Fair enough. Whatever causes you to recognize Christmas — or not, if that’s your preference — is fair ball.
What isn’t fair ball, however, is to attempt to dilute Christmas into something else, a safe, generic celebration of — what? — nothing in particular. That annoys me.
There was an advice column recently in another newspaper responding to a mother whose daughter sings in the school choir. She was concerned that the annual school Christmas pageant featured strictly Christmas songs — both religious and secular — even though a large number of the pupils there were from a culture other than the dominant Christian culture.
She was applauded for her concerns by the writer, who concluded that — to repeat one of today’s most annoying buzzwords — we must all be more “inclusive.”

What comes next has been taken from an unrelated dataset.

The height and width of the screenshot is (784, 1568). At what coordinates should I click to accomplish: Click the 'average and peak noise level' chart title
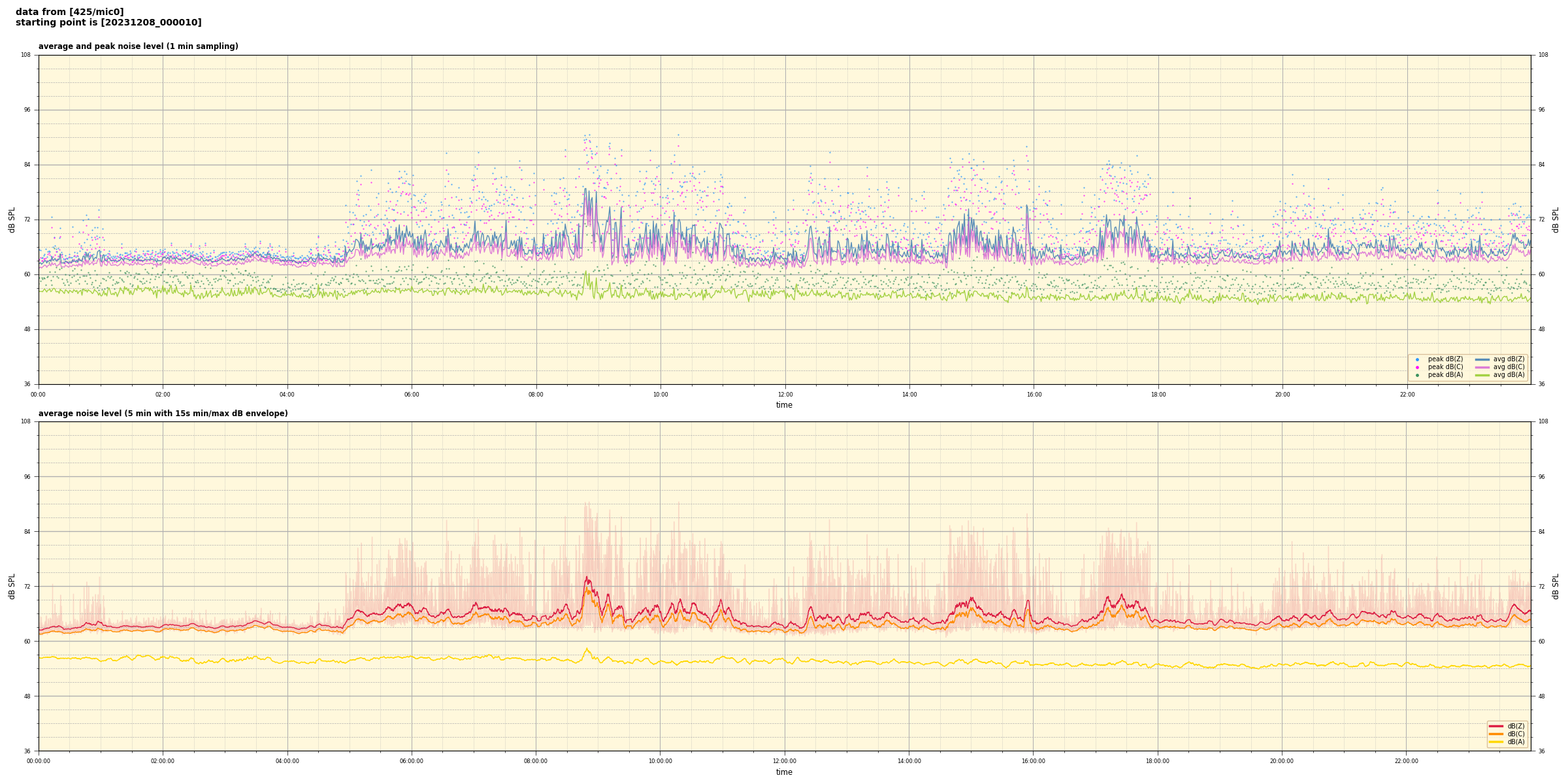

Bull roar! At least not if by using the word “inclusive” you mean “excluding” the more traditional beliefs and values which, in fact, is what the champions of “inclusiveness” really mean.

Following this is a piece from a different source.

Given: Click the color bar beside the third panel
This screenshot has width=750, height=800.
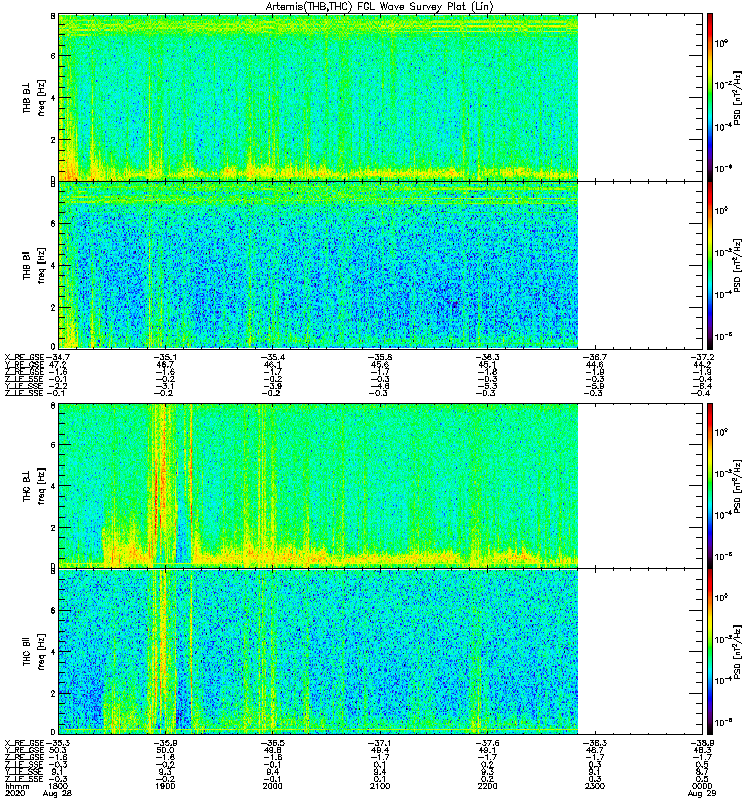Looking at the screenshot, I should point(709,485).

I have no problem — none at all — celebrating any culture or special holiday in the schools or on the public square. Why not? The more we learn about each other’s beliefs and values, the more likely it is we’ll all get along.
That having been said, however, there is no reason to modify “Christmas” in order to appease some phantom among us who may — or may not — be offended.

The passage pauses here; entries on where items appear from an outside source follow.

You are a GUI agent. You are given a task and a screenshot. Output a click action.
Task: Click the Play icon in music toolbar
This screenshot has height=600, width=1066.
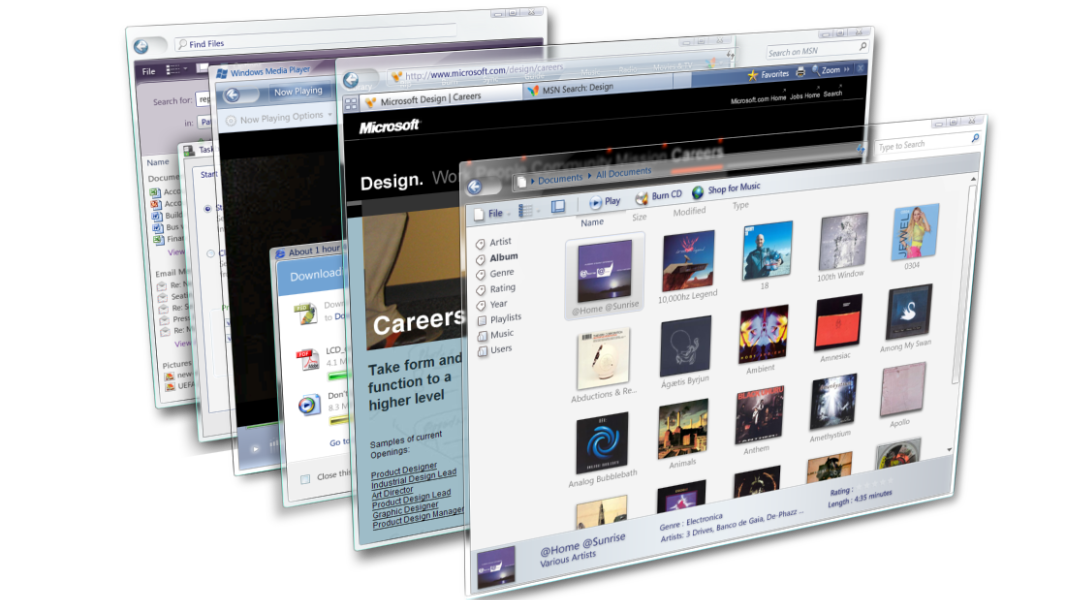pyautogui.click(x=596, y=201)
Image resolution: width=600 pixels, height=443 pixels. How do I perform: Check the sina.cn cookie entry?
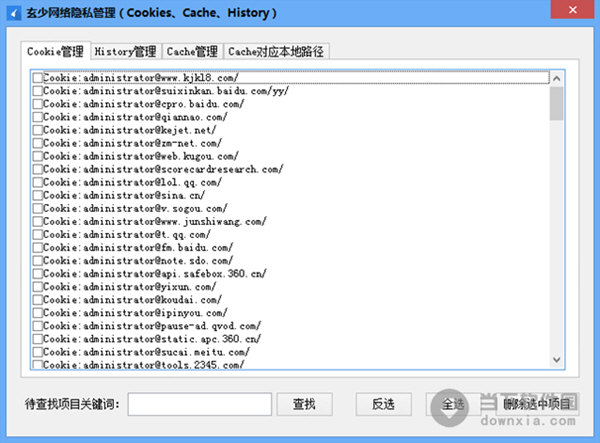[x=37, y=195]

Why would somebody be offended anyway? As a lifelong Presbyterian myself, why on earth would I be offended by somebody who celebrates, say, the Jewish holiday of Chanukkah (or “festival of lights,” commemorating the rededication of the Temple in Jerusalem) or Eid Al-Fitre, a Muslim feast at the end of Ramadan’s month-long fasting period?
Yes, Christmas is far more a part of our cultural fabric than other holidays. But that’s because of our history, not because Christians are doing their best to stop non-Christians from enjoying and worshipping in the way they chose to. (Certainly there was a time when that was true — no religion is free from some sort of historical and/or current bias. But it’s not generally true today, at least not in Canada.)
Given the remarkable changes over the past few decades in Canada’s demographic makeup, the number of non-Christian celebrants of various holidays has skyrocketed.
That’s a good thing as far as I’m concerned. And the proper approach to celebrating their different major holidays is surely to encourage them all to do just that, rather than to discourage the celebration of one event, i.e. Christmas, for the preposterous excuse that it just might hurt somebody’s fragile feelings by making them feel excluded.
That line of thinking gives no thought whatsoever to the feelings and/or convictions of the rest of us who actually do celebrate Christmas and do so without the slightest intention of offending anybody else.
So let’s get over this nonsense, shall we?
I’m wishing you all a Merry Christmas. Period. End of story.